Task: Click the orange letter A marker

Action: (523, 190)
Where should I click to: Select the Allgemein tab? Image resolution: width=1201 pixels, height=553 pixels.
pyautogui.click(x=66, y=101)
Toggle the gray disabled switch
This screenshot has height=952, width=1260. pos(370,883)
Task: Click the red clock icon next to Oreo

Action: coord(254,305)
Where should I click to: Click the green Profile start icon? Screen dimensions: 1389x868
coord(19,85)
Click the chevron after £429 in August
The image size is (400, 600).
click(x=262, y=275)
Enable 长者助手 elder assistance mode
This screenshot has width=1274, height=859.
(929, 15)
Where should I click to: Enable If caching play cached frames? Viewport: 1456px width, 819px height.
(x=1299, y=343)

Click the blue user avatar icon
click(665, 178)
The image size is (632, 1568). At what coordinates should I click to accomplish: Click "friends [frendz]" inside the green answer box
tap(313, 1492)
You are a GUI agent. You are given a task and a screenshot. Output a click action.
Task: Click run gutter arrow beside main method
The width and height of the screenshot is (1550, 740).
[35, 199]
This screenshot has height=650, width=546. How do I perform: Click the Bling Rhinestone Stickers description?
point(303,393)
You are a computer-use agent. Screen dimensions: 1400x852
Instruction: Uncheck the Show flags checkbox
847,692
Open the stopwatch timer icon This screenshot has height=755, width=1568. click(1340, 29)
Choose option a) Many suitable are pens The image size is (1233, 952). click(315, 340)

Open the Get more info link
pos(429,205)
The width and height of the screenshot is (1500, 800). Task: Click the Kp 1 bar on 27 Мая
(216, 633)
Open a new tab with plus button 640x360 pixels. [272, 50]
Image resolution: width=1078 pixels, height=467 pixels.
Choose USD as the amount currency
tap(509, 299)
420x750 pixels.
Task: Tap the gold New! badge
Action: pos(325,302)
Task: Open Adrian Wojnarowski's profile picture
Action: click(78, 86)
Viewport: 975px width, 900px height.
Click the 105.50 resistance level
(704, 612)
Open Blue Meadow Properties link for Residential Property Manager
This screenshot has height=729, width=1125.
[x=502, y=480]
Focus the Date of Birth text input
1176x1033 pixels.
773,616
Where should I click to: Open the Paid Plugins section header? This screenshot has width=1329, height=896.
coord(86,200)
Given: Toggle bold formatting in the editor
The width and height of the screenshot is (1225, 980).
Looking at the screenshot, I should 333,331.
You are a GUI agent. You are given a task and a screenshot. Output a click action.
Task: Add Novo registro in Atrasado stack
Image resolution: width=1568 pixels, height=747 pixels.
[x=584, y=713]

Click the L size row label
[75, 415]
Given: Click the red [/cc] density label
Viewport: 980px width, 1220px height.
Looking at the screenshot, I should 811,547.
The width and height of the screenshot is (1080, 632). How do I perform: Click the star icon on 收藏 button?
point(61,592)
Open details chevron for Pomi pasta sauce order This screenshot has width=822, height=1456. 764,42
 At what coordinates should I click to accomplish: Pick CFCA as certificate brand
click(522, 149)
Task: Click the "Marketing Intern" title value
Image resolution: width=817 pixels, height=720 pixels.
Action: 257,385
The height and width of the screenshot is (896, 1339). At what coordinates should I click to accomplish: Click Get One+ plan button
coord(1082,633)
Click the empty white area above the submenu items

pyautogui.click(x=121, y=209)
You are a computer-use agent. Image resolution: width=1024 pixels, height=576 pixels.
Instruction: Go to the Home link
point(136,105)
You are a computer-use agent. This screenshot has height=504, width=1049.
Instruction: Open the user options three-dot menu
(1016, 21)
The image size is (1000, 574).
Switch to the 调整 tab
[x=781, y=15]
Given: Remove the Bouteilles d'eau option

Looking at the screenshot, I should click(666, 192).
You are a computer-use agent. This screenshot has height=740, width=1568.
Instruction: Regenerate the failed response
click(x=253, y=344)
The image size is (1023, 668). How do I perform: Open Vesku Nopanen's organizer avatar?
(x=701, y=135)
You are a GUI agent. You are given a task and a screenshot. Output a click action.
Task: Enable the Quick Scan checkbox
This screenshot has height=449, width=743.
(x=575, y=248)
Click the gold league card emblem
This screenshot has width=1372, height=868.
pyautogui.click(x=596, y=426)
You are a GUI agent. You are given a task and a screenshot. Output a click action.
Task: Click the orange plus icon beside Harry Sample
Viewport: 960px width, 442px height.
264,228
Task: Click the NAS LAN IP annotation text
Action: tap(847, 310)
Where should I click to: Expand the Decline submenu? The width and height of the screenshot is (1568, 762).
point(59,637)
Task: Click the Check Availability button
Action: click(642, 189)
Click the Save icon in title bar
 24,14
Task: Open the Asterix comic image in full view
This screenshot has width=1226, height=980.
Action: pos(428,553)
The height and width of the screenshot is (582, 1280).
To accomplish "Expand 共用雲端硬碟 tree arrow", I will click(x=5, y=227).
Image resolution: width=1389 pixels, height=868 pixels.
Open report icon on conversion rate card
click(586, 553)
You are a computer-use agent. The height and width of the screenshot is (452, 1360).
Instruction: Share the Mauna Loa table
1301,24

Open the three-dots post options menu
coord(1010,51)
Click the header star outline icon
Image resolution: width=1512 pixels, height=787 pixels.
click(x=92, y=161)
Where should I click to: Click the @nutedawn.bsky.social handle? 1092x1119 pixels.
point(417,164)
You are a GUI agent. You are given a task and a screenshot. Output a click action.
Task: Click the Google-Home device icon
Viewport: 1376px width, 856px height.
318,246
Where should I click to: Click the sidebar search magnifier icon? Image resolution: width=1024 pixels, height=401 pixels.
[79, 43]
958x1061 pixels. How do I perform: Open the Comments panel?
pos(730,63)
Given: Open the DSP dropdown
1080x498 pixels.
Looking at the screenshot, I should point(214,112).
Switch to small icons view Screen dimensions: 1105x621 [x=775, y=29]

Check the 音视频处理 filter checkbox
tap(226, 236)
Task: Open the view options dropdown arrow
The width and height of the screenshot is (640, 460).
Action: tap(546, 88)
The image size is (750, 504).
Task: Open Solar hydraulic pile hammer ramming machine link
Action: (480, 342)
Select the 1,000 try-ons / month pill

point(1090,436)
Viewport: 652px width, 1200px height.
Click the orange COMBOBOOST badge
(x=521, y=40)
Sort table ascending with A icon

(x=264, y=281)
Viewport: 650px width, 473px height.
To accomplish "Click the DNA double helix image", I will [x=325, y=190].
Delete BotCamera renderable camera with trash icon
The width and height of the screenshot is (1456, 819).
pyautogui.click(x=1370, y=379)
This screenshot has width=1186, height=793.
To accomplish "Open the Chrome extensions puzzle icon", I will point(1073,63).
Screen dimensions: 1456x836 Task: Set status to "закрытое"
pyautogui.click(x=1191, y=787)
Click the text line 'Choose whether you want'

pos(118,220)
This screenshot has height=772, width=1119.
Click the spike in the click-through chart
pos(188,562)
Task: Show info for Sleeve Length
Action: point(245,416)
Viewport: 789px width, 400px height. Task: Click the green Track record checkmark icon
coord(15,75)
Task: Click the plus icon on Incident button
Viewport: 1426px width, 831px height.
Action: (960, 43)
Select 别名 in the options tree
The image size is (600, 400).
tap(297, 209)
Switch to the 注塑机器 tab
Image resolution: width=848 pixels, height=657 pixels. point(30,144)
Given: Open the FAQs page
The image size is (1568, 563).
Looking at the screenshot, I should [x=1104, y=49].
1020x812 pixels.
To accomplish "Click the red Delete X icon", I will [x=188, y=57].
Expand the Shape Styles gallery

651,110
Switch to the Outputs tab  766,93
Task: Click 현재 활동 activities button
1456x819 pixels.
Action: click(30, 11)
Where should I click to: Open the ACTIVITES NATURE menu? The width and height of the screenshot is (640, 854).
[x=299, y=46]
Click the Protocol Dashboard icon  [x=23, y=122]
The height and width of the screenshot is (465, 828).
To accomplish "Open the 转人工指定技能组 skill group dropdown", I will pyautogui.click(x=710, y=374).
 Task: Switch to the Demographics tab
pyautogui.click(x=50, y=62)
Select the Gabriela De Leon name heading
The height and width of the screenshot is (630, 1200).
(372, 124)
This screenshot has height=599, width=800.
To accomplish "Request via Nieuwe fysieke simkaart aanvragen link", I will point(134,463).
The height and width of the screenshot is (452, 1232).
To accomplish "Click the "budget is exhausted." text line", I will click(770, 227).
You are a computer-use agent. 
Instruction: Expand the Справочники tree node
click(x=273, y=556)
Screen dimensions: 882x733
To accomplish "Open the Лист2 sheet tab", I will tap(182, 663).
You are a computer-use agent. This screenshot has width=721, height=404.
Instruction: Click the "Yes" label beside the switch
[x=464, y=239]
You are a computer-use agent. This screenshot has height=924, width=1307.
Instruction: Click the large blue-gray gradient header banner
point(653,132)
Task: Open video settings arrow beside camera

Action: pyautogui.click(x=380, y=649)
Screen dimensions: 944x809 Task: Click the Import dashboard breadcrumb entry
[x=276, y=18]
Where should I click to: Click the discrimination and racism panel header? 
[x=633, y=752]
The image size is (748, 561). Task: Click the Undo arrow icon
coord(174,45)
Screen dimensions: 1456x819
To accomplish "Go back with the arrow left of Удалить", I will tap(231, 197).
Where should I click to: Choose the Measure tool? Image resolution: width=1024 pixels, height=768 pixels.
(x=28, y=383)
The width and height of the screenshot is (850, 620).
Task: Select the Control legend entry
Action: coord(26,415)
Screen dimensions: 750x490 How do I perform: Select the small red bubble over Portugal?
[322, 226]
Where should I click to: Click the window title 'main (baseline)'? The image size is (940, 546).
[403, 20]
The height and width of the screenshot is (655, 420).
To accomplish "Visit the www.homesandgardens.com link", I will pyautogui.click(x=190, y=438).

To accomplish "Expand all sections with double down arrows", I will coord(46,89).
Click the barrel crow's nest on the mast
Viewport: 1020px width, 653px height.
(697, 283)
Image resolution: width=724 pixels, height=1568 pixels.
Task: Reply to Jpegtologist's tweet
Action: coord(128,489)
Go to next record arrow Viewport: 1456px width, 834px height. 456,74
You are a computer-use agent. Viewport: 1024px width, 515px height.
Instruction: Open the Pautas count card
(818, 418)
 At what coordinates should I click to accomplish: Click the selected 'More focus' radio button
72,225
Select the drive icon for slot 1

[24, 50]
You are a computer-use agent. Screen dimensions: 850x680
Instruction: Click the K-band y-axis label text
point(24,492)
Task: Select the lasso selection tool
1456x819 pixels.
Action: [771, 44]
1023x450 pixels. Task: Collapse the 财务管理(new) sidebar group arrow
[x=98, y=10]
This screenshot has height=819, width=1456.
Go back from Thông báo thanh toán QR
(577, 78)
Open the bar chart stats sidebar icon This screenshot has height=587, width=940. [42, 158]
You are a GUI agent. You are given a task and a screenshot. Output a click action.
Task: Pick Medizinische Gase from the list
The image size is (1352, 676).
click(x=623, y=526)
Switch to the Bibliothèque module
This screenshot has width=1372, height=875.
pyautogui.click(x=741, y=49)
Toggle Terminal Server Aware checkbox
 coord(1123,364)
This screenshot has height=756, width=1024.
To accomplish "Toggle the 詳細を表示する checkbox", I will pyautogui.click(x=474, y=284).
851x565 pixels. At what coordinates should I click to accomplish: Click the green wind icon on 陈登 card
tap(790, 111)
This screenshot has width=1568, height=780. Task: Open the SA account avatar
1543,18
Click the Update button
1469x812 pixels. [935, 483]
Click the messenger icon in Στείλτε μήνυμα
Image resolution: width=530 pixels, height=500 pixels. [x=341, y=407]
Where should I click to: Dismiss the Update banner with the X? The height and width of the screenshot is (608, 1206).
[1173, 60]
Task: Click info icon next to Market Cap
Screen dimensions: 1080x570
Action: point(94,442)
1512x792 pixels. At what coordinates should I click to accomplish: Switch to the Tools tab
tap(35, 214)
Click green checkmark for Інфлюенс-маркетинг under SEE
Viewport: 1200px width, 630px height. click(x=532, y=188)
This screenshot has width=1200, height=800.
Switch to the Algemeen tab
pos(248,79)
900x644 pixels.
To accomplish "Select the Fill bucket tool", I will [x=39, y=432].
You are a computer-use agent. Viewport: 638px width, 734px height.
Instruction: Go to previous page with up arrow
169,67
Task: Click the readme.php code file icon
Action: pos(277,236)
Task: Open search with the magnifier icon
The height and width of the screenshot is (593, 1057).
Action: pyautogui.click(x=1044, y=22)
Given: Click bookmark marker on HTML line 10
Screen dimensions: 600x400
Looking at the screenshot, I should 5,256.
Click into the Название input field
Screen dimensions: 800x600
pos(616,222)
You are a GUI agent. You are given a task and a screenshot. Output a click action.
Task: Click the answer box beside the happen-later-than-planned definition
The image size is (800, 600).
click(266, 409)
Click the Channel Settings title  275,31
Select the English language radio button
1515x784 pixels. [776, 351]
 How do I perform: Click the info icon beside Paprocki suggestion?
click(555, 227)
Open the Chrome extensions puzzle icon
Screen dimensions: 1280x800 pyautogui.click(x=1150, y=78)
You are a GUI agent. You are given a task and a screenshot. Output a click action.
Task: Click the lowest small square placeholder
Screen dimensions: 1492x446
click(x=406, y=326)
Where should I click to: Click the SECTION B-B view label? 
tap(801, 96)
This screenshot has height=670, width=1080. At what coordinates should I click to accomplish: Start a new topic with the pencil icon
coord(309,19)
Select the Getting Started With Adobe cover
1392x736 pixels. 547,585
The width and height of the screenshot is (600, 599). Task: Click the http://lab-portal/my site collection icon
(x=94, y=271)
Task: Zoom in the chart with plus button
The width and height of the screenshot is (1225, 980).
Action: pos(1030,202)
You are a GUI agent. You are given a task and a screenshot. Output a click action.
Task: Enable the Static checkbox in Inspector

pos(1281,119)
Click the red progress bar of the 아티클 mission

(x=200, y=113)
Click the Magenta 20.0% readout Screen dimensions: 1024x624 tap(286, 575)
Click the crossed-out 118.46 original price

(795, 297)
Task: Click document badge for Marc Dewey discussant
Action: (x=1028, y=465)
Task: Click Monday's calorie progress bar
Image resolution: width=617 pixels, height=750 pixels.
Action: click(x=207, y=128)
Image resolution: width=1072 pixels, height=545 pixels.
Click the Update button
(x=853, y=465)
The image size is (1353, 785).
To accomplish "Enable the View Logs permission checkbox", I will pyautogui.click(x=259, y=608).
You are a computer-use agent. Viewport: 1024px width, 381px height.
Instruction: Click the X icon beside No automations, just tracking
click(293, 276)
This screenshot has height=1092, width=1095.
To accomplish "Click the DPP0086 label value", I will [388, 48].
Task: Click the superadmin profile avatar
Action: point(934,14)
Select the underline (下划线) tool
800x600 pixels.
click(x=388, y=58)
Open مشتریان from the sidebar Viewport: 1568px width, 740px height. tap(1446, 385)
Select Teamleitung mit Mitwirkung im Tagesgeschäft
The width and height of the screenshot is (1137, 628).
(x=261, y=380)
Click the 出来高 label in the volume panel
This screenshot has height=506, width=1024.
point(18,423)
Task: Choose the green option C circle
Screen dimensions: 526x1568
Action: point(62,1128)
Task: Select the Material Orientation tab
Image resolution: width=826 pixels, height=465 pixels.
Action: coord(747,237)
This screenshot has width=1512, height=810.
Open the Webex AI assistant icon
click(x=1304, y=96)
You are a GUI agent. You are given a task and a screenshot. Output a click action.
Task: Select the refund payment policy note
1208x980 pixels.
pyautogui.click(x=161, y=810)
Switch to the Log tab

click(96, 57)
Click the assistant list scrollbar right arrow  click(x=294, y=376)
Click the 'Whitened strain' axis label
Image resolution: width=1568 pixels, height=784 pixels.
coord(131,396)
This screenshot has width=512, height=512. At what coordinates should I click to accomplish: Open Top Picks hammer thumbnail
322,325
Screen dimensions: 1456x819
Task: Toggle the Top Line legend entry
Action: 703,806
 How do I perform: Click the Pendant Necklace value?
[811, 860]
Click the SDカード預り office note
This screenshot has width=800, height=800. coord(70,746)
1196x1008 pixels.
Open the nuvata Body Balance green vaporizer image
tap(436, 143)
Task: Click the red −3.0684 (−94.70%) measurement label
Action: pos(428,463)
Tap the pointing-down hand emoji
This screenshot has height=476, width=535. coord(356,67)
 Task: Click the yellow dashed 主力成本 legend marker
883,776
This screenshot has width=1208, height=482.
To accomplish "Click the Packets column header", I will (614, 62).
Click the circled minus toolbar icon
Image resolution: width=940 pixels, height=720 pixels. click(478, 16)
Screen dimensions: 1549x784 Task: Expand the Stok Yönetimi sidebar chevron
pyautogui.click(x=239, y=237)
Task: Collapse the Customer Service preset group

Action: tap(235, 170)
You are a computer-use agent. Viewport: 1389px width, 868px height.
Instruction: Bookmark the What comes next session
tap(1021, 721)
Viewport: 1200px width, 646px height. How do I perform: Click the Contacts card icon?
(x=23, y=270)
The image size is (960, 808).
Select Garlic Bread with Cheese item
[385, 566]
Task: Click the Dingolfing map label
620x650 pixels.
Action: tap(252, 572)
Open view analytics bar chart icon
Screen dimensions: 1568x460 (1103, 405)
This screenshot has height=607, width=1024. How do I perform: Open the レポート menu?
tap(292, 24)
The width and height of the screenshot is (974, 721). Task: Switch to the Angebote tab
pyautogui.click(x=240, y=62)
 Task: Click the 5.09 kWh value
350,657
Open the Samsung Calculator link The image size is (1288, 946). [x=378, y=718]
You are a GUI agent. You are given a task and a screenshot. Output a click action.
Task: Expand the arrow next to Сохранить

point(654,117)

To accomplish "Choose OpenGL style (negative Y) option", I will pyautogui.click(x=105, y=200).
+ + + + + + +
-- DIRECTIVE --
Please print the records from the line containing "The width and height of the screenshot is (974, 721)." through the end of the records, inclusive, reproducing each line without change.

-- THE OUTPUT --
The width and height of the screenshot is (974, 721). Task: Switch to the Angebote tab
pyautogui.click(x=240, y=62)
 Task: Click the 5.09 kWh value
350,657
Open the Samsung Calculator link The image size is (1288, 946). [x=378, y=718]
You are a GUI agent. You are given a task and a screenshot. Output a click action.
Task: Expand the arrow next to Сохранить

point(654,117)

To accomplish "Choose OpenGL style (negative Y) option", I will pyautogui.click(x=105, y=200).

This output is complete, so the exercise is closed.